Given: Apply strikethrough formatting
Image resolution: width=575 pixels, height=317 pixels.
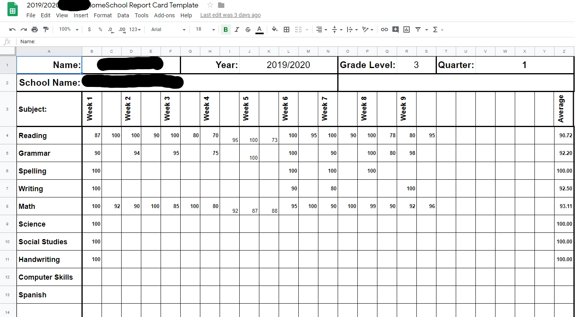Looking at the screenshot, I should [248, 29].
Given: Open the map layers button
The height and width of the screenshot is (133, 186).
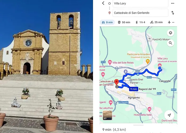Looking at the screenshot, I should point(171,33).
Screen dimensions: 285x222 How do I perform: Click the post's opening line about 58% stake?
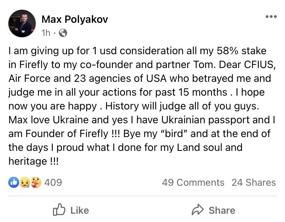point(137,51)
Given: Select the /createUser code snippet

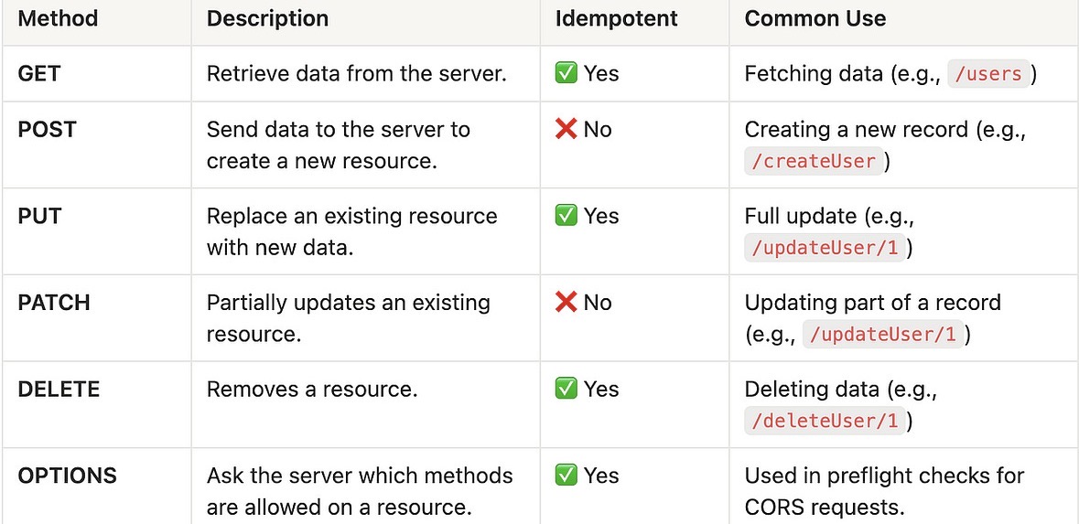Looking at the screenshot, I should click(x=813, y=162).
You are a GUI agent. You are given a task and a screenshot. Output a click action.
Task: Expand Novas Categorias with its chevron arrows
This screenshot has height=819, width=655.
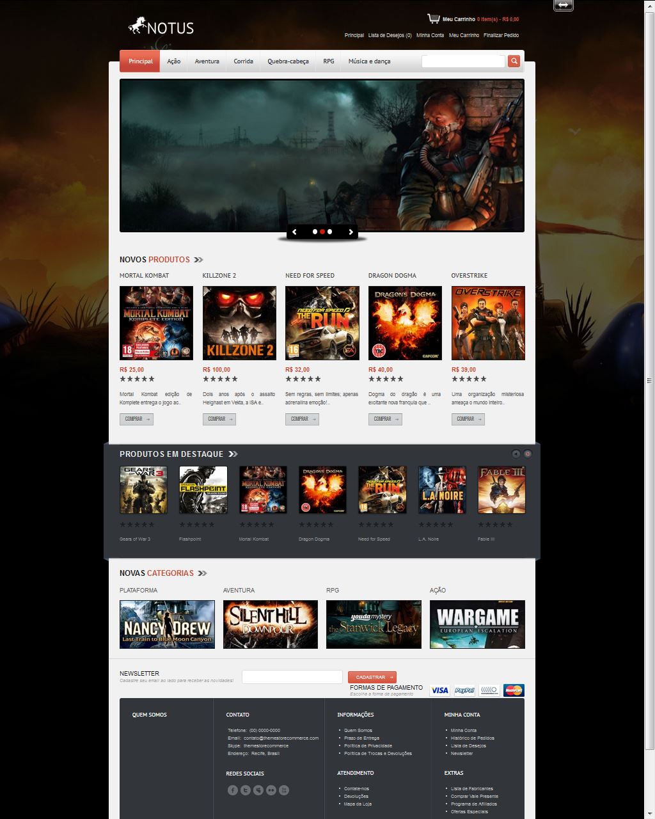pos(201,573)
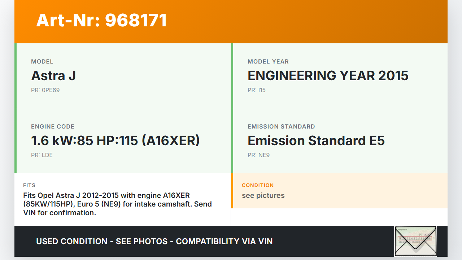Click the orange accent bar beside Condition

point(232,191)
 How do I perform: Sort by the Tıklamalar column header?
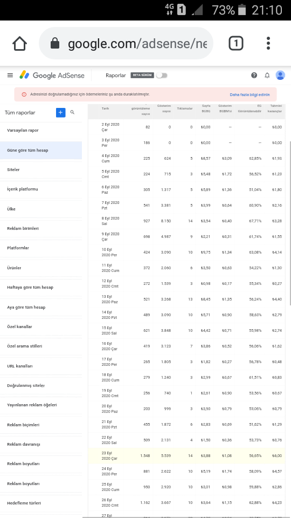click(185, 108)
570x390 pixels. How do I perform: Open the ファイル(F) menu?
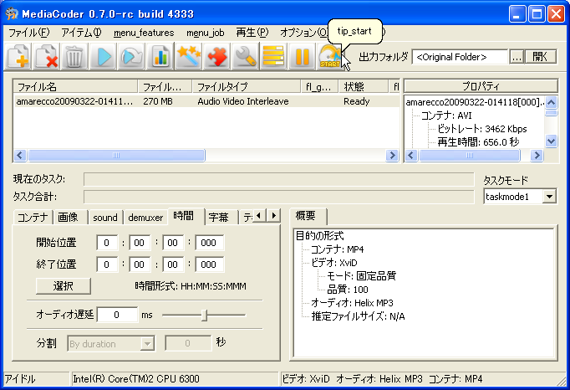click(29, 33)
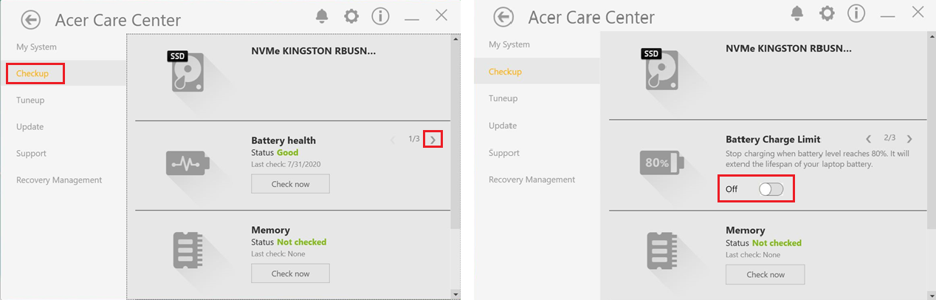Open Support in right window sidebar
Screen dimensions: 936x300
coord(503,153)
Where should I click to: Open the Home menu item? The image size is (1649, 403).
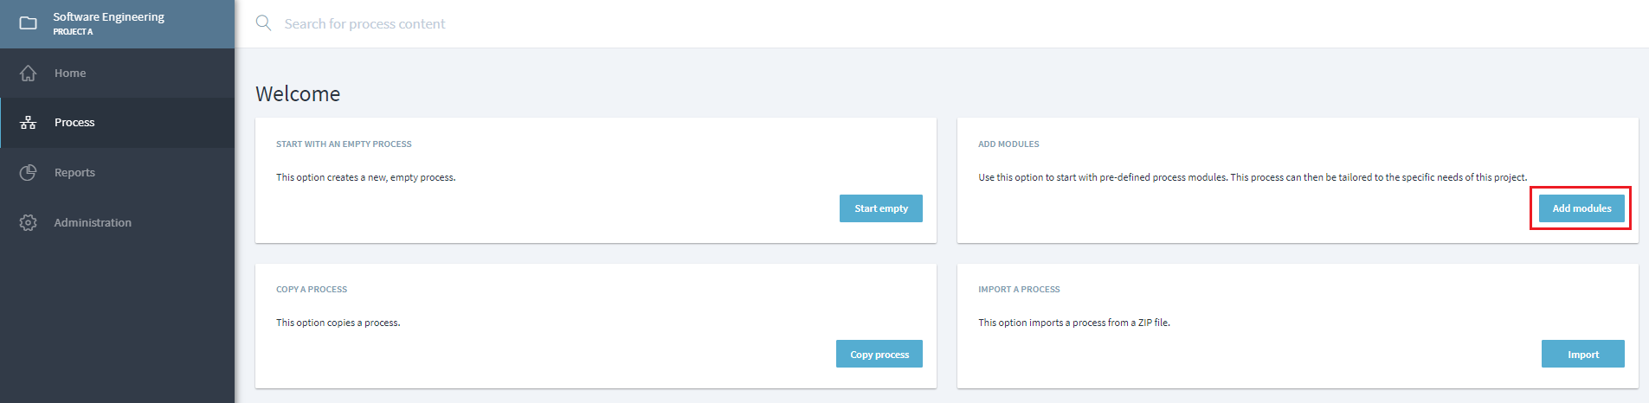click(70, 74)
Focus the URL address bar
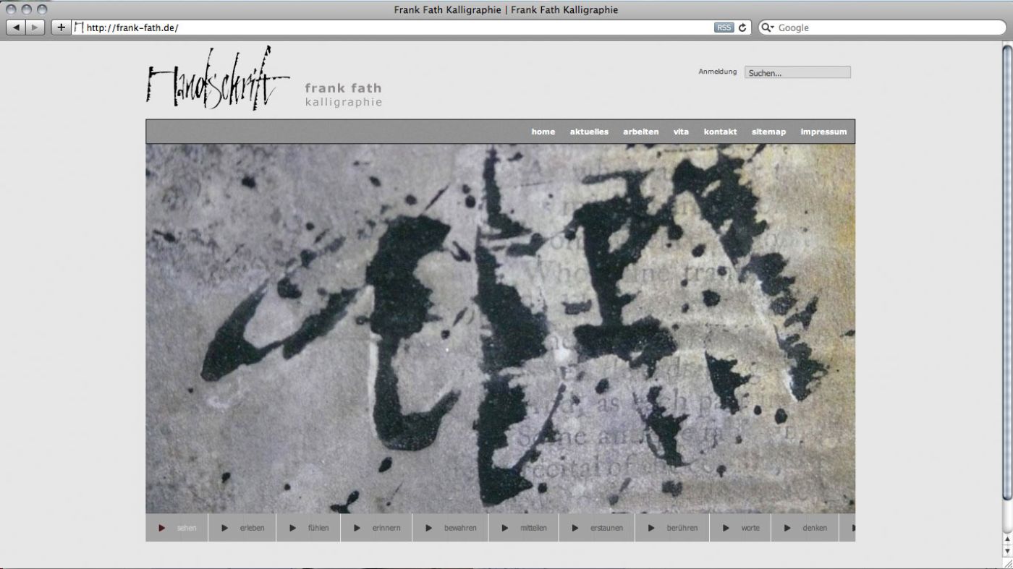Image resolution: width=1013 pixels, height=569 pixels. pyautogui.click(x=398, y=27)
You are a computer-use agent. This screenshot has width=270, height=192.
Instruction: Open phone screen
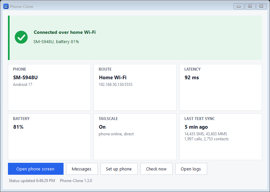pyautogui.click(x=36, y=169)
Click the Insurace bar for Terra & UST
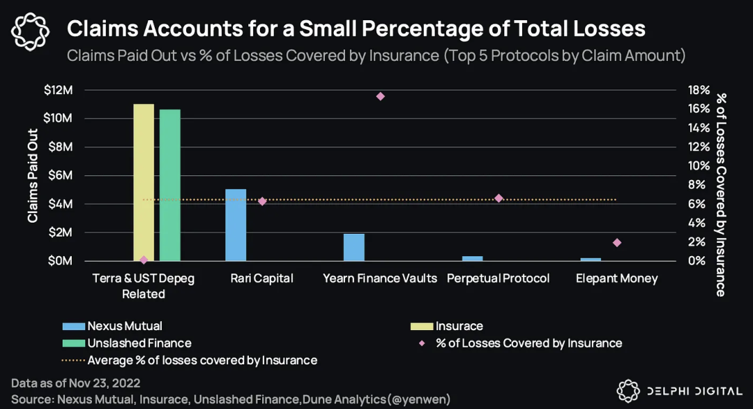753x409 pixels. [x=144, y=182]
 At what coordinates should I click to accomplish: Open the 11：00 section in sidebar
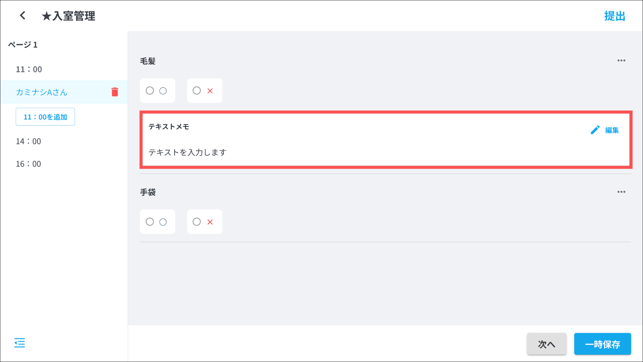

********************

WHAT IS NEEDED: Reading through the records above, report each line in which the string "agent" is found.

SOLUTION TO THIS PROBLEM:
You are a GUI agent. You are given a task and a screenshot. Output a click action.
You are a computer-use agent. This screenshot has width=270, height=192.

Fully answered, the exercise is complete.